Task requirements: Resume the passage below on worry and crying out to the Lord, starting after its final sentence.

Text:
>>>

In “A Small Book for the Anxious Heart” Edward T. Welch writes: “Worries can leave you spiritually vulnerable. Jesus warns us about this in His story of a sower and seeds.

A sower scattered his seeds, and the seeds fell on different types of soils. One soil was a bit thorny. ‘The cares of the world’ are your worries. These are not potent enough to drag you away from Jesus, but they can leave you stagnant and unfruitful. Notice how our worries tend to imagine a future without God in it. Without God we have to prepare for those future threats on our own. Life gradually gets smaller. Our mission to trust Jesus and love other people gets temporarily lost amid our future preparations.”

How can we ensure that anxiety does not overpower us? Welch observes: “The threats of life leave two options. We can either turn in on ourselves, be paralyzed by them, have minds racing with the worst scenarios, or we can simply cry out to the Lord.

When I am afraid, I put my trust in You. Psalm 56:3

Trust in Him at all times, O people; pour out your heart before Him. Psalm 62:8

The most basic version of this trust, when spoken to the Lord, is ‘Help me.’ ‘Jesus, help.’ ‘Father, help.’ ‘Spirit, help.’ ‘My mind is reeling. I feel like I can hardly function.’ Simply speak this to the One who listens and speaks to you.”

<<<

Data records:
>>>

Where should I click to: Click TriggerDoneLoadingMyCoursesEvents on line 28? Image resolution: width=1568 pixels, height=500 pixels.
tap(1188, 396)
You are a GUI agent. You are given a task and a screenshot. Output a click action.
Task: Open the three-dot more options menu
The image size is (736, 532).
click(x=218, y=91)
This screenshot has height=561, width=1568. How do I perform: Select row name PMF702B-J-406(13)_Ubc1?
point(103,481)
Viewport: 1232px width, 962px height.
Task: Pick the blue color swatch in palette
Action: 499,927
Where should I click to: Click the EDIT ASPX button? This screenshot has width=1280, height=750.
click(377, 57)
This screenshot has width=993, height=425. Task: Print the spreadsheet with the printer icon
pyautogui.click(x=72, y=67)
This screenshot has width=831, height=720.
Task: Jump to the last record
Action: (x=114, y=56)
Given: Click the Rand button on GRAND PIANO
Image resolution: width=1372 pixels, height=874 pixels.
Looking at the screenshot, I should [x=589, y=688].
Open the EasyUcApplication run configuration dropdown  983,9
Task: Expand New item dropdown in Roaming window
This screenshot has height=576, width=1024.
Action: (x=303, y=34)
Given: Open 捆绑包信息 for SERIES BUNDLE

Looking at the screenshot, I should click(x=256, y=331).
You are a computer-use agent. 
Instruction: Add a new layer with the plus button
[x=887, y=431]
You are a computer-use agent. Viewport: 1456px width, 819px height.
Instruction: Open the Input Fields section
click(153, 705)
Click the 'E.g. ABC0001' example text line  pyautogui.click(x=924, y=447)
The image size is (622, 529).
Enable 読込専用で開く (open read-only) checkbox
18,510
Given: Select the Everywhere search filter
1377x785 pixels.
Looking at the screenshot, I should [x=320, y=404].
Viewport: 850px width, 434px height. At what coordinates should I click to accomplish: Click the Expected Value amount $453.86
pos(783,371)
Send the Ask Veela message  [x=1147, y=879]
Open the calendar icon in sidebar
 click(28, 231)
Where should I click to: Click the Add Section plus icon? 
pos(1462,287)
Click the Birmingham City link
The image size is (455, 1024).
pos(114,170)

<<<

Exercise output:
By God’s grace, we can rest in the promises of His Word and live victoriously over anxiety and sin.  

Scripture for the weekend: “When I remember You on my bed, I meditate on You in the night watches.” Psalm 63:6 (NKJV)

Thought for the weekend: “A person who has the habit of hope also has the habit of remembering. Hope needs memories the way a writer needs notes. This is partly because hope depends so much on imagination. Our images of the future are sweepings from our remembrances of things past. If we expect to keep hope alive, we need to keep memory alive. Happy memories of good things we hoped for that were fulfilled, and grateful memories of bad things we survived.” – Lewis B. Smedes (from “Keeping Hope Alive” quoted in “The Jeremiah Study Bible”)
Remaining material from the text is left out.